Sugar alcohols have a rather peculiar name, because they're not quite sugar, and they're definitely not alcohol, or at least not the ethanol containing kind that can get us drunk. What they actually are is naturally occurring carbohydrates derived from sugars, and they are often used in food as a substitute for added sugar or artificial sweeteners.

However, sugar alcohols tend to be less sweet than sugar (while artificial sweeteners and stevia are more sweet) and to contain between 1.5 and three calories per gram as compared to sugar's 4 calories per gram and artificial sugars' zero.

They do have the benefit of being natural rather than manmade, but since they do have calories, you may significantly underestimate your overall intake if you're eating a lot of them without taking it into account.

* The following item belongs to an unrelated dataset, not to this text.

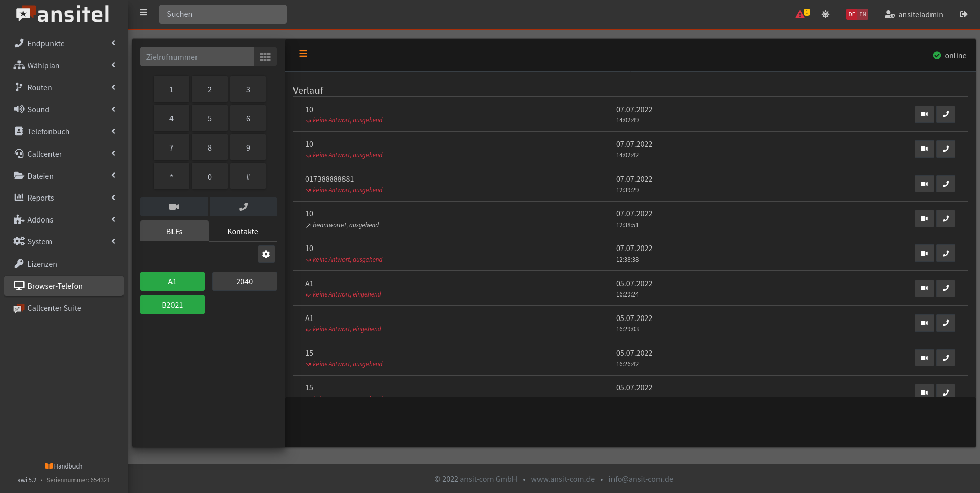Switch to the Kontakte tab
This screenshot has height=493, width=980.
point(242,231)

Sugar alcohols also have a far lower glycemic index than sugar, ranging from 0, (erythritol and mannitol) to 36 (maltitol). They thus are absorbed by the body more slowly than sugar and require far less insulin to metabolize. Therefore, they shouldn't cause a blood sugar spike unless you overdo it and binge on them, but there are other reasons you'd regret it if you do.

Sugar alcohols are not completely absorbed and metabolized by the body, meaning that they must be fermented by bacteria in the large intestine. Unfortunately, this can often lead to gas, bloating, cramping, loose stools, and outright diarrhea.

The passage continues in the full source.